Instructions for the task »
Count the lines in the rows below that contain the string "height", and reply with that number alone.

Task material »
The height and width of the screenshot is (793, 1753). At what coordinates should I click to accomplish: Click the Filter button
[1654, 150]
---
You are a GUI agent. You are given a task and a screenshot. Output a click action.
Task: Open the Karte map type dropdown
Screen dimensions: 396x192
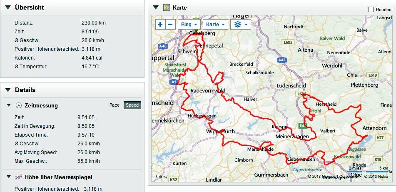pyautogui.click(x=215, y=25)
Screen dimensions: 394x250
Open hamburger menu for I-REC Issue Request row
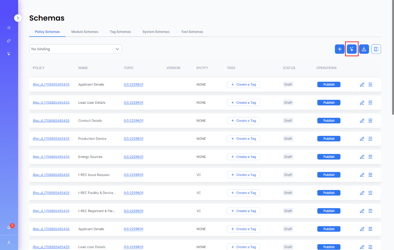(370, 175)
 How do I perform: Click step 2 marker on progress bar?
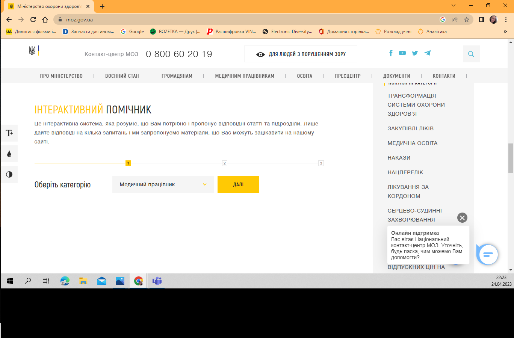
...
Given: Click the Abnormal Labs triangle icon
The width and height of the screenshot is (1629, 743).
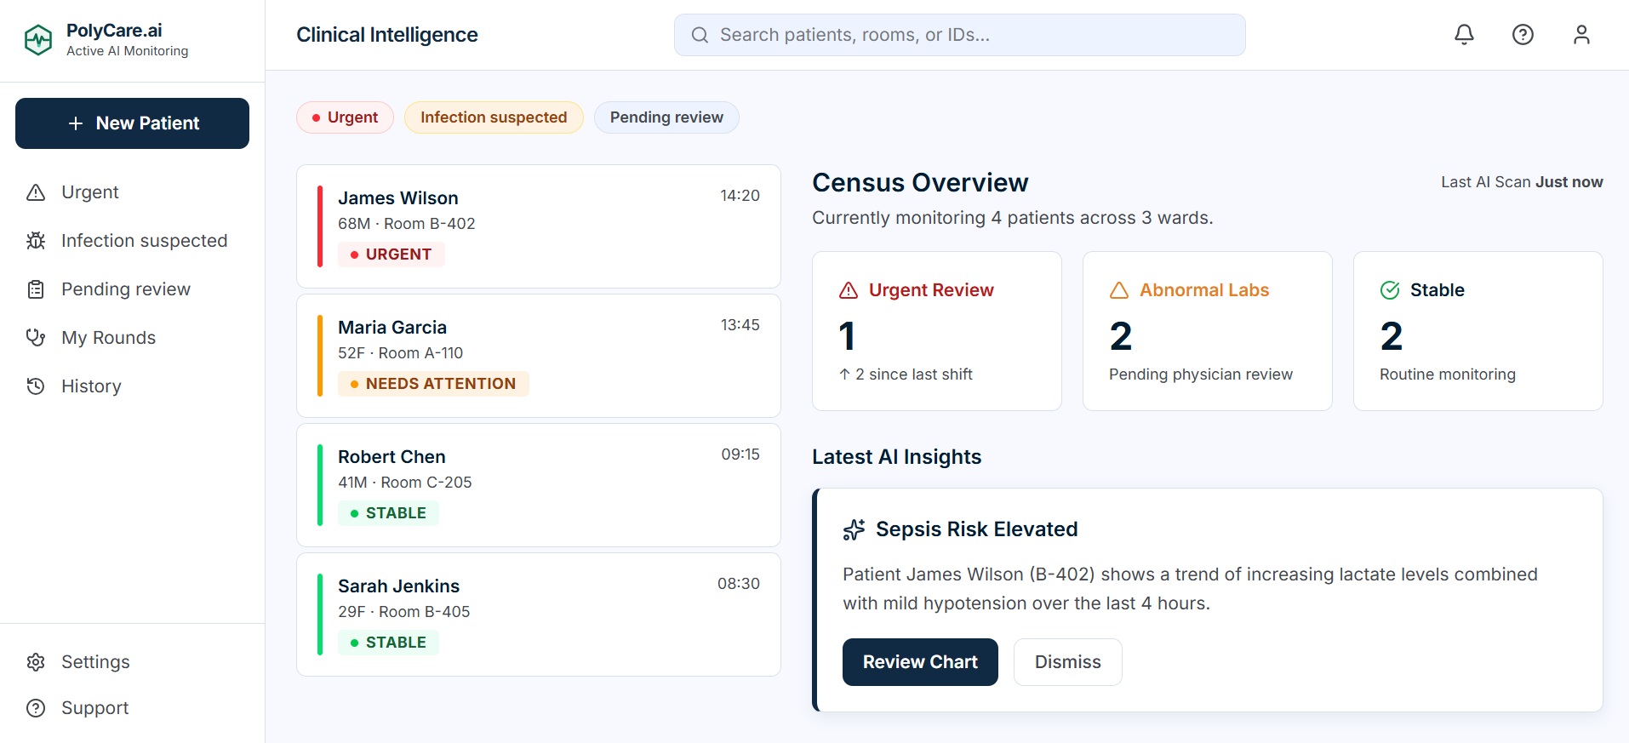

Solution to this exercise »
2